乙酰胆碱酯酶AChE与1,7-二氮杂咔唑抑制剂的作用机理的分子动力学模拟

通过分子对接、分子动力学（MD）模拟以及成键自由能分析方法，从原子水平上模拟研究了3种1，7-二氮杂咔唑衍生物（分别记为M1、M2和M3）与AChE的结合模式及相互作用机理，分析和讨论了研究体系的静电相互作用和范德华相互作用（vdW）。用MM-PBSA方法计算的3种抑制剂与AChE之间的结合自由能与抑制剂的实验生物活性数据（IC₅₀值）相对应。分析结果表明，残基S286与抑制剂之间形成的氢键作用有利于抑制剂与AChE之间的结合。范德华相互作用，尤其是抑制剂与关键残基W279和Y334的作用，对抑制剂与AChE之间的结合自由能有较大的贡献，在区分抑制剂M1（或M2）和M3的生物活性上发挥着重要的作用。

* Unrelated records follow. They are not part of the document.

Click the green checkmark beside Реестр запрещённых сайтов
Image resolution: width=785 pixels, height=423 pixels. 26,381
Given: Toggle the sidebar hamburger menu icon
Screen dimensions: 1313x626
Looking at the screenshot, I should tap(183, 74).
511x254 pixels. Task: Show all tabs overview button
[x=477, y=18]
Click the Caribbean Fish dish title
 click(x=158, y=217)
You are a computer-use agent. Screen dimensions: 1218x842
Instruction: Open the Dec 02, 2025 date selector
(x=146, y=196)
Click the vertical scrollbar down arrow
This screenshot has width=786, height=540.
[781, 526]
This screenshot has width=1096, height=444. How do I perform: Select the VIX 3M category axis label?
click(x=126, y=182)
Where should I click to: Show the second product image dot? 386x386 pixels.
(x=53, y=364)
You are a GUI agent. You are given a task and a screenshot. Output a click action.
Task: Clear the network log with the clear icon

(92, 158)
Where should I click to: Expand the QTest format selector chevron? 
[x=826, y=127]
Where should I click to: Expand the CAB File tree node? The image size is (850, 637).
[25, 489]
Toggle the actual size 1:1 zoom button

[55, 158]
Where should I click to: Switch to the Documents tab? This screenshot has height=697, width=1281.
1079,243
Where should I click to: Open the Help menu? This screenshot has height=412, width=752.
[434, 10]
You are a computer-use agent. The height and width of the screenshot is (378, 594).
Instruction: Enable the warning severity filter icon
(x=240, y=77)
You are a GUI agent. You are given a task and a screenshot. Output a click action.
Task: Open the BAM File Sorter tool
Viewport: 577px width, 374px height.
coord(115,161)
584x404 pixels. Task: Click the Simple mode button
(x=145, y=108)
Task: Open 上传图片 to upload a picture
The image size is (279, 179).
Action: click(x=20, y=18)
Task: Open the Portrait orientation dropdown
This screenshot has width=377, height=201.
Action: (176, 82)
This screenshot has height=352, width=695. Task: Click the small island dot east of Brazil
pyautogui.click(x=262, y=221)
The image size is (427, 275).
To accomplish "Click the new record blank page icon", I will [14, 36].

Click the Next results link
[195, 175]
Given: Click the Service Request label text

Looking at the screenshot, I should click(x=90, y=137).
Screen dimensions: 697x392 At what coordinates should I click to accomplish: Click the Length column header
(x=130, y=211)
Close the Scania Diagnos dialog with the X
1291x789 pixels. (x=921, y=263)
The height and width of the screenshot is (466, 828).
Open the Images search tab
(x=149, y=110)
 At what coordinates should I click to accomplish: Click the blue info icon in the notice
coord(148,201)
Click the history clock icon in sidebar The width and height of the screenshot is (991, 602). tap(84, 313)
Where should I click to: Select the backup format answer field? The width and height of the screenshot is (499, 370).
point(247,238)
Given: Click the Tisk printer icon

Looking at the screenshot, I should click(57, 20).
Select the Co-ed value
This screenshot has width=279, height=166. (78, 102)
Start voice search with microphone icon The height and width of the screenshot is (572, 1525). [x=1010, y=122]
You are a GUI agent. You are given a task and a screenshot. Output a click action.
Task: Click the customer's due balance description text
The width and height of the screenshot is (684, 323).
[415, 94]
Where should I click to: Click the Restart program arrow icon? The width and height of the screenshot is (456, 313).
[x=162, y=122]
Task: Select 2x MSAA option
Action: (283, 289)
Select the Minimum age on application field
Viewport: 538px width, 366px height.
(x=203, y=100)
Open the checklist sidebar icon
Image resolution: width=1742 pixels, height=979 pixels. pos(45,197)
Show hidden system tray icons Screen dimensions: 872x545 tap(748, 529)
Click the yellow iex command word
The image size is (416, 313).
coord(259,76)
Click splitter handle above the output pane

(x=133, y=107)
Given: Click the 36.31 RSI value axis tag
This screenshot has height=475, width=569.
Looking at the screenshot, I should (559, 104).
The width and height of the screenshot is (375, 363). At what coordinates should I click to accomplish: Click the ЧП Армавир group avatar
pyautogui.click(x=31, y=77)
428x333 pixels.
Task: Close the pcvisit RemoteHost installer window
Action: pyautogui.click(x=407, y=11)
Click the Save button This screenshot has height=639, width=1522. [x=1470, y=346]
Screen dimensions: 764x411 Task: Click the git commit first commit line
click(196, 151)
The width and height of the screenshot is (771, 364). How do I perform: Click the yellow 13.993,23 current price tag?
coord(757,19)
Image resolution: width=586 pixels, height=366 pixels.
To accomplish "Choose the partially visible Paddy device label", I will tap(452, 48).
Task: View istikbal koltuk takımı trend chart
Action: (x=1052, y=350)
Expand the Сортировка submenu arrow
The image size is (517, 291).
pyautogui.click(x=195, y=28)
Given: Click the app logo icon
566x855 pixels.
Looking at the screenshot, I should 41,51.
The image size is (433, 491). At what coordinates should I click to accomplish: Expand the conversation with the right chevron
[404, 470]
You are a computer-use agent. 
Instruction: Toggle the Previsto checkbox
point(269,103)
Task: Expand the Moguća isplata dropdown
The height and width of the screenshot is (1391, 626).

Interaction Mechanism Between AChE and 1, 7-Diazacarbazole Inhibitors Based on Molecular Dynamics Simulations

The molecular docking, molecular dynamics (MD) simulation, and binding free energy analysis are used to gain the insight into the binding mechanism of three 1,7-diazacarbazole derivatives (marked as M1, M2, and M3, respectively) with AChE at the atom level. The electrostatic and van der Waals (vdW) interactions of the three inhibitors with AChE are analyzed and discussed. The ranking of the computed binding free energies based on MM-PBSA method is consistent with the ranking of experimental bioactivities for the three inhibitors. The hydrogen-bond interactions of the inhibitors with S286 are favorable to the binding affinity of inhibitors to AChE. The van der Waals interactions, especially the key contacts with W279 and Y334 have larger contributions to the binding free energy and play an important role in distinguishing the bioactivities of M1(or M2) and M3.